In 1909, having closed the Sphere in 1905 to dedicate herself more fully to the campaign for female suffrage in Victoria, she founded a second newspaper – Woman Voter. It became a supporting mouthpiece for her later political campaigns.

=== Anti-war campaigning ===
Throughout the First World War, Goldstein was an ardent pacifist. She became chairman of the Peace Alliance and formed the Women's Peace Army in 1915, and recruited Adela Pankhurst, recently arrived from England as an organiser.

==Later life==
In 1919, she accepted an invitation to represent Australian women at a Women's Peace Conference in Zurich. In her ensuing three-year absence abroad, her public involvement with Australian feminism gradually ended. The Women's Political Association dissolved and her publications ceased printing. She continued to campaign for several public causes and continued to believe fervently in the unique and unharnessed contributions of women in society. Her writings in later decades became decidedly more sympathetic to socialist and labour politics.

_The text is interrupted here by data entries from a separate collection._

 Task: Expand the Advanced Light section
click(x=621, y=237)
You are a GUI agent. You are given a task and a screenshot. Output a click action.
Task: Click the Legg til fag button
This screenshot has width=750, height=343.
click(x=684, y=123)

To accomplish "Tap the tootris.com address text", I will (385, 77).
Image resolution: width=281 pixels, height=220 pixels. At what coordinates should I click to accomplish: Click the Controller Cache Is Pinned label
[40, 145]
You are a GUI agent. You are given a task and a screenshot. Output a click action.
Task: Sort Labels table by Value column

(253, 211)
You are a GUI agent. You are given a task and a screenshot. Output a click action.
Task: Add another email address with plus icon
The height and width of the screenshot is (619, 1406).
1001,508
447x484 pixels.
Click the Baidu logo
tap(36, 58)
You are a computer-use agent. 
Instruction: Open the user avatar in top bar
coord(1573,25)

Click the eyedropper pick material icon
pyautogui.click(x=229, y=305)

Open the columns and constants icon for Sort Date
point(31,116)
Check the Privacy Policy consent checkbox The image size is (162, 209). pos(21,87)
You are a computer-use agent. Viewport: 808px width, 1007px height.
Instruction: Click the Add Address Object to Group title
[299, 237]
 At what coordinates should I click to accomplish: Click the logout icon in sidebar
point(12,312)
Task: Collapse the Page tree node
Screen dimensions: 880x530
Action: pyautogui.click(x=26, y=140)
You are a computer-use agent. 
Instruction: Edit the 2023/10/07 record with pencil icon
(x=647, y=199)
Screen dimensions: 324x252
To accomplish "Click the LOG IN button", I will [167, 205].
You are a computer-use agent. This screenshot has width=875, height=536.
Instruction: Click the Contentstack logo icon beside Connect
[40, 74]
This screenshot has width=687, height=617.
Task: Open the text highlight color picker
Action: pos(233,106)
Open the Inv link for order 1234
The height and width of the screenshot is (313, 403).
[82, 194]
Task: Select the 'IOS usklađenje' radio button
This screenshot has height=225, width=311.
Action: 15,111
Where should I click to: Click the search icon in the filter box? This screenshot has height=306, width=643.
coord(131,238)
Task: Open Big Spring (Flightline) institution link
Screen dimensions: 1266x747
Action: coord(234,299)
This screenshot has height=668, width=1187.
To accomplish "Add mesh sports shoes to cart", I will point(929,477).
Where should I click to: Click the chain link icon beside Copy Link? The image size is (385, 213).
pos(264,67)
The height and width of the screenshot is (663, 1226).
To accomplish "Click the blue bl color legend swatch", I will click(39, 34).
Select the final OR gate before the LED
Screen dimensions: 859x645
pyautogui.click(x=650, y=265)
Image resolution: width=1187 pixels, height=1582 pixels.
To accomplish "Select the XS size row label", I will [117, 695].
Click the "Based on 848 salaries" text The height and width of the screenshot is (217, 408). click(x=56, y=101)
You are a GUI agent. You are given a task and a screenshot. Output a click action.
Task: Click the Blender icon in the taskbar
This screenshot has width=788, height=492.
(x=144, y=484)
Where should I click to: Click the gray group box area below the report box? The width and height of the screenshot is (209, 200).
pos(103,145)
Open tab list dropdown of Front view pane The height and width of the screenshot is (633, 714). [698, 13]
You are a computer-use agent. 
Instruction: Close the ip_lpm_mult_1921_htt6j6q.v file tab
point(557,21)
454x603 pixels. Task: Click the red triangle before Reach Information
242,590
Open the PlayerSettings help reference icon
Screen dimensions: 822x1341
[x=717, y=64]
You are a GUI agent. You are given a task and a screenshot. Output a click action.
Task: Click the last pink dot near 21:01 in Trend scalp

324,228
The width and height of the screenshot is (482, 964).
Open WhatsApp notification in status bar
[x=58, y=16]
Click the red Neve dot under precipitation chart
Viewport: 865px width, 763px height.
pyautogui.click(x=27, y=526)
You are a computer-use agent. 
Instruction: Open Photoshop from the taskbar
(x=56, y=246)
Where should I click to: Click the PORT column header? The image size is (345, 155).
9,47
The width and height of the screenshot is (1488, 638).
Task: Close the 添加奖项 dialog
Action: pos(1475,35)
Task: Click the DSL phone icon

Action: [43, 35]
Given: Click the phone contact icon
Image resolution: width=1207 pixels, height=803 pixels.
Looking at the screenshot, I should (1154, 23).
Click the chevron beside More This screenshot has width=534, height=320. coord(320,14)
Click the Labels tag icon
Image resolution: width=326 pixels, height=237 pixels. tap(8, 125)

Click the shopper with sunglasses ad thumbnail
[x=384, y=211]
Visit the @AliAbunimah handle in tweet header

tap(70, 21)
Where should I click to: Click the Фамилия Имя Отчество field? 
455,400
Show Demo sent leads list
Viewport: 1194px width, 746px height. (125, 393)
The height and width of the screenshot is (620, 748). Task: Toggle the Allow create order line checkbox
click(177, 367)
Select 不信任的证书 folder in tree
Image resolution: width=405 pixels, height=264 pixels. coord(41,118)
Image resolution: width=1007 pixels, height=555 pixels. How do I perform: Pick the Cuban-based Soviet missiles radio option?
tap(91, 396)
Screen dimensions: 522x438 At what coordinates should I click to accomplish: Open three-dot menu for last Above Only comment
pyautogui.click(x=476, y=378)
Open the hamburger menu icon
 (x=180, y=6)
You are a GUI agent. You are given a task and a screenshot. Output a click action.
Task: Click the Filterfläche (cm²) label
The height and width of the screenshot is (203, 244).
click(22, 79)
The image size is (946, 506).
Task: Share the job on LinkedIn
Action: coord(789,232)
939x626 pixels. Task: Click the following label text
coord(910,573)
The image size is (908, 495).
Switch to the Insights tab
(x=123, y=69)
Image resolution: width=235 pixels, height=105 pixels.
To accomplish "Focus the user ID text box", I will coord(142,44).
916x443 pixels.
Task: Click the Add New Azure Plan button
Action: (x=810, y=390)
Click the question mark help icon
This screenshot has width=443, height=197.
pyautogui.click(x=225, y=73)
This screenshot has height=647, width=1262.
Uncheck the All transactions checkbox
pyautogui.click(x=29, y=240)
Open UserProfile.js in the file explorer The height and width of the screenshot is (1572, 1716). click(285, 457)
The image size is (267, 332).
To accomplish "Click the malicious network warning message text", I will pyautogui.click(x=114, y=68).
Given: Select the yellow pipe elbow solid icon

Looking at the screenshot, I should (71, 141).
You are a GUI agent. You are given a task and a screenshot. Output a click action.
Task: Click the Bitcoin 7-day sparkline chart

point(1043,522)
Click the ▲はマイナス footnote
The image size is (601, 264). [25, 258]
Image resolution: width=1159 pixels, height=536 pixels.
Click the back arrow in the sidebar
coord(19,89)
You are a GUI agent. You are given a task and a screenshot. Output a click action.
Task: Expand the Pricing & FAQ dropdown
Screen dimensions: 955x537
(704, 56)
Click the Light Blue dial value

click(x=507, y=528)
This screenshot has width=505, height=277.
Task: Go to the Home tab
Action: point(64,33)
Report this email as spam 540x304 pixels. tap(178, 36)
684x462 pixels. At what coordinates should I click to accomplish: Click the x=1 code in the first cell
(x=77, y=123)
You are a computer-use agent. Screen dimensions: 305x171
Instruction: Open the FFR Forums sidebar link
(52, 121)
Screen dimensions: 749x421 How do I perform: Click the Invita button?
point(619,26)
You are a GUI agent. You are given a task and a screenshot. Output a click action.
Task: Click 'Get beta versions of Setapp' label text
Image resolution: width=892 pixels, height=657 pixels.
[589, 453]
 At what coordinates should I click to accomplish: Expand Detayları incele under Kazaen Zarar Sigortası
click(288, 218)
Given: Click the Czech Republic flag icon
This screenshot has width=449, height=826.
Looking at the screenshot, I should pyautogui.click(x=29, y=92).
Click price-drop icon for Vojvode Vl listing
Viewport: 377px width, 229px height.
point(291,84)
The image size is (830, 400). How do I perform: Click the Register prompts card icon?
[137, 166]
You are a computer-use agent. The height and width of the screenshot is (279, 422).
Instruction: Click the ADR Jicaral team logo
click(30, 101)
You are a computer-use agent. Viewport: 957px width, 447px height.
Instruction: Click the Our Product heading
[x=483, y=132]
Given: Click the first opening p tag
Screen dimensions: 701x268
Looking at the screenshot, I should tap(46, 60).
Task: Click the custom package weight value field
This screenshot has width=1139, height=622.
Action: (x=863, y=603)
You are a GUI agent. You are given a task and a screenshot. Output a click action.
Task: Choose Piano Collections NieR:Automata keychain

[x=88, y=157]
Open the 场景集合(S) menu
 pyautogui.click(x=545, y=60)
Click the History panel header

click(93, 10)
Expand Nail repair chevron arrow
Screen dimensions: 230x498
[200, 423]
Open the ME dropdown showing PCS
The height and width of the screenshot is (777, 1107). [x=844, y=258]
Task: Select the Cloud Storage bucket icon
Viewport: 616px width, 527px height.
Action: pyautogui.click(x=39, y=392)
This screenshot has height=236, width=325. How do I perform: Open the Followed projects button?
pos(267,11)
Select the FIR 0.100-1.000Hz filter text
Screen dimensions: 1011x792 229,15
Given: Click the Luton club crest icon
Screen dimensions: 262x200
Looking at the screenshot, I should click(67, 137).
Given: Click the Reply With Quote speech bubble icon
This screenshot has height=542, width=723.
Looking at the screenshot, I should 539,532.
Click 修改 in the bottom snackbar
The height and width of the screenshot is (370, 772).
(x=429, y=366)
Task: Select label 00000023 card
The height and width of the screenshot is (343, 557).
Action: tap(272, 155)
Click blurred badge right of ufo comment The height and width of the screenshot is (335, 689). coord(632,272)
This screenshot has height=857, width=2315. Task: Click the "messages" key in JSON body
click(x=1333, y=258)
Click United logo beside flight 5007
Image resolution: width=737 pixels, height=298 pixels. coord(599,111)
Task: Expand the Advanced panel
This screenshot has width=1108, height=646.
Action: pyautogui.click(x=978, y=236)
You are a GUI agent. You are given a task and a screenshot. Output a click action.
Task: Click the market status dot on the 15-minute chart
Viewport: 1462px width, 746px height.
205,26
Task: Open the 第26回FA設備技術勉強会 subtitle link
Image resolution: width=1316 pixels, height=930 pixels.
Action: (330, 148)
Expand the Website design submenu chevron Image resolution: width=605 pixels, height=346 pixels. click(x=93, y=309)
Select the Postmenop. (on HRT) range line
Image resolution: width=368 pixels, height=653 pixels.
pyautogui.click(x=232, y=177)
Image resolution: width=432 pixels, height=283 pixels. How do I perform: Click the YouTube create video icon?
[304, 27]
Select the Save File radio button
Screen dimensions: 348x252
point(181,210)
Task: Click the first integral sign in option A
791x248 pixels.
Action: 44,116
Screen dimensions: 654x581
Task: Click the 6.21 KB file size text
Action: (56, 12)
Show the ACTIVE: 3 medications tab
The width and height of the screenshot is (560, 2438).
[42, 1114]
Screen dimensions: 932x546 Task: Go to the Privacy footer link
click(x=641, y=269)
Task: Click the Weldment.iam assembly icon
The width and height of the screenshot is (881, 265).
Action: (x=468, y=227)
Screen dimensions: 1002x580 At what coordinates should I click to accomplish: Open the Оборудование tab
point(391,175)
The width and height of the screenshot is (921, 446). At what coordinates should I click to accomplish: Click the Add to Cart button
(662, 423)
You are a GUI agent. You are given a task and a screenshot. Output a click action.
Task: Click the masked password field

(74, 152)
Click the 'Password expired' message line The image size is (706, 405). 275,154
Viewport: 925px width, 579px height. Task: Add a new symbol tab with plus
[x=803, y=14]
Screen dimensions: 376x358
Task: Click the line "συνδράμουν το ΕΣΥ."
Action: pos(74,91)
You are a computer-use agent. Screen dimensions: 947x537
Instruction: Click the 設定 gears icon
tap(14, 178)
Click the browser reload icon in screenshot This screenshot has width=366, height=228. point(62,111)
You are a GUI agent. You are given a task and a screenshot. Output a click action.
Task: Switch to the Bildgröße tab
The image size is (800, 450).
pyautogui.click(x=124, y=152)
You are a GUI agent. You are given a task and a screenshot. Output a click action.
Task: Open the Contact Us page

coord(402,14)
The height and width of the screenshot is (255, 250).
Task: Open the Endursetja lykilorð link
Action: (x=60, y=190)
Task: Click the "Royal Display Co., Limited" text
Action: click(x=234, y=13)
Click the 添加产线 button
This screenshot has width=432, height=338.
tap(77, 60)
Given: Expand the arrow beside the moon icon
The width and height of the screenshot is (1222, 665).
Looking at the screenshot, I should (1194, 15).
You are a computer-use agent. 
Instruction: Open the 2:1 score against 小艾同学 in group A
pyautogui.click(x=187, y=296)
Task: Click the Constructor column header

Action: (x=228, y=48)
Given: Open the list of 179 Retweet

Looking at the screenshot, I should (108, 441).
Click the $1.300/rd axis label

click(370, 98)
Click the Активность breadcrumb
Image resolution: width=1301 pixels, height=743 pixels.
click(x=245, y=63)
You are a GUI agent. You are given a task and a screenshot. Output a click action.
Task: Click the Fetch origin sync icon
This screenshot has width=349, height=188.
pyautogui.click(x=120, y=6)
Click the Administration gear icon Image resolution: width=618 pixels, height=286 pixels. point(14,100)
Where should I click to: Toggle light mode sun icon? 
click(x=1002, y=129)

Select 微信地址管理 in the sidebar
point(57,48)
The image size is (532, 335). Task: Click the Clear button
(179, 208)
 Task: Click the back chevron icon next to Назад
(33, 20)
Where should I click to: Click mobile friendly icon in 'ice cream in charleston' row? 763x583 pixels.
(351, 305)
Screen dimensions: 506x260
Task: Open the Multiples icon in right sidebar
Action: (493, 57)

In the last decades of her life, Goldstein's focus turned more intently to her faith and spirituality as a solution to the world's problems. She became increasingly involved with the Christian Science movement – whose Melbourne church she helped found. For the next two decades, she would work as a reader, practitioner and healer of the church. Despite many suitors, she never married and she lived in her last years with her two sisters, Aileen (who also never wed) and Elsie (the widow of Henry Hyde Champion). Goldstein died of cancer at her home in South Yarra, Victoria on 15 August 1949, aged 80. She was cremated and her ashes scattered.

==Posthumous==
Although her death passed largely unnoticed at the time, Goldstein would later come to be recognised as a pioneer suffragist and important figure in Australian social history, and a source of inspiration for many later female generations. Second Wave Feminism led to a revival of interest in Goldstein and the publication of new biographies and journal articles.

In 1978, a street in the Canberra suburb of Chisholm was named Goldstein Crescent, honouring her work as a social reformer.

In 1984, the Division of Goldstein, a federal electorate in Melbourne was named after her. Seats in her honour have been installed in the Parliament House Gardens in Melbourne, and in Portland, Victoria.

She was inducted onto the Victorian Honour Roll of Women in 2001.

The Women's Electoral Lobby in Victoria named an award after her. In 2008, the centenary of women's suffrage in Victoria, Goldstein's contribution was remembered.

==In popular culture==
Goldstein is one of the six Australians whose war experiences are presented in The War That Changed Us, a four-part television documentary series about Australia's involvement in World War I.

Goldstein appears as a major character in the Wendy James novel, Out of the Silence, which examined the case of Maggie Heffernan, a young Victorian woman who was convicted of drowning her infant son in Melbourne, in 1900.